一聲聲讓人面紅耳赤的嬌柔喘息吳儂軟語從旁邊不遠處的房間傳來,炙熱的氣息縈繞在房間左右,讓人浮想聯翩。
與此同時,更爲強烈的是男人的低吼聲,宛若禁慾了百八十年的洪荒猛獸上身似的,一遍一遍的侵掠着女人的防線。

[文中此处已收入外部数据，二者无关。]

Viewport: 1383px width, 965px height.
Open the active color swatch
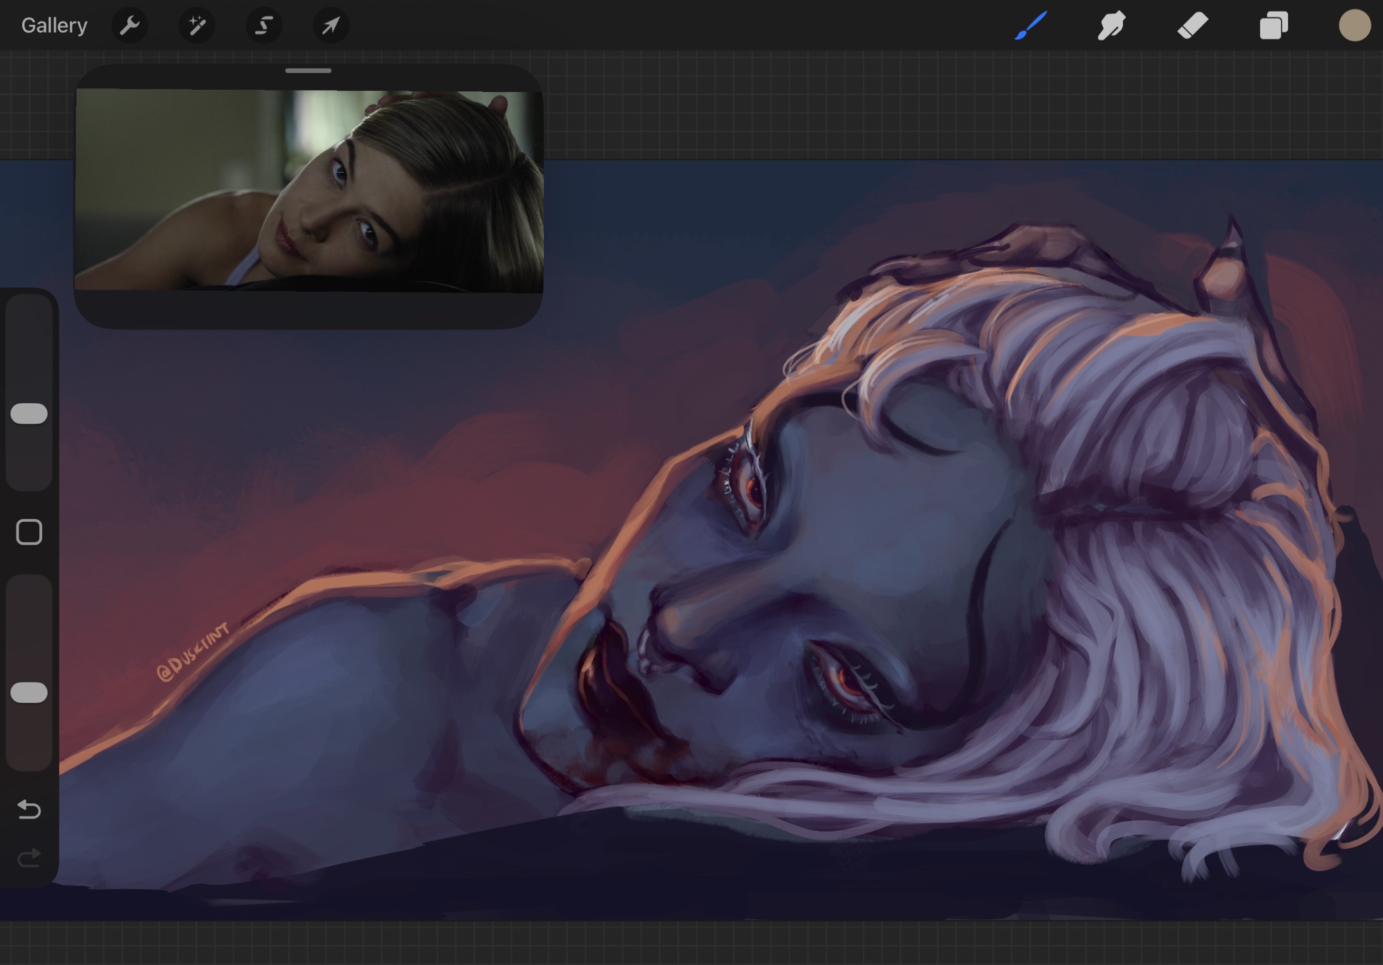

慕容傲眉心微動,聽這女人的聲音,應該是今日那個招親的花魁,想必,房間裡面的那個男人也正是花魁招親所招到的夫婿。
按理說,正常的招親過後都應該是在男人的家裡過夜,亦或是共同商討着彼此的婚期,可眼下,二人還是沒離開這翠雲軒……
“能夠和煙兒姑娘一度春宵,此生無憾。”男人的聲音癡迷不已,不過,似乎完全不如剛纔的渾厚有力,反而帶着幾分低迷,明顯已經完全淪陷在了司徒煙的無限溫柔之中。
“以後……每一晚煙兒都是你的人。”
司徒煙嬌嬌柔柔的這一句話就好像是撩人心絃的春藥一般,這話音纔剛一落下,男人彷彿更有了幹勁兒,裡面曖昧旖旎的聲音也便更加的強烈濃郁。
聽着房間內一聲一聲曖昧,慕容傲也沒有那麼大心在這一直聽曲兒,轉身正欲離開去尋找那個讓他氣得牙癢癢的女人,這時,房間裡面忽然發生了詭異的變故!
那個男人的聲音瞬間從一開始的暢快變得驚悚,像是在隱忍着極爲強烈的痛感,更像是看到了什麼恐怖的畫面一般,最後,一切一切,全都化作一聲類似於絕望的嘶吼。
剛纔還熱火朝天的房間裡面立馬沒了半點聲響。
慕容傲鷹眸一眯,邁出去的腳退了回來,緊接着快速的藏匿在了一個隱秘的位置,房間內,有窸窸窣窣的穿衣聲音,甚至還有司徒煙一聲不屑而嫌棄的輕哼。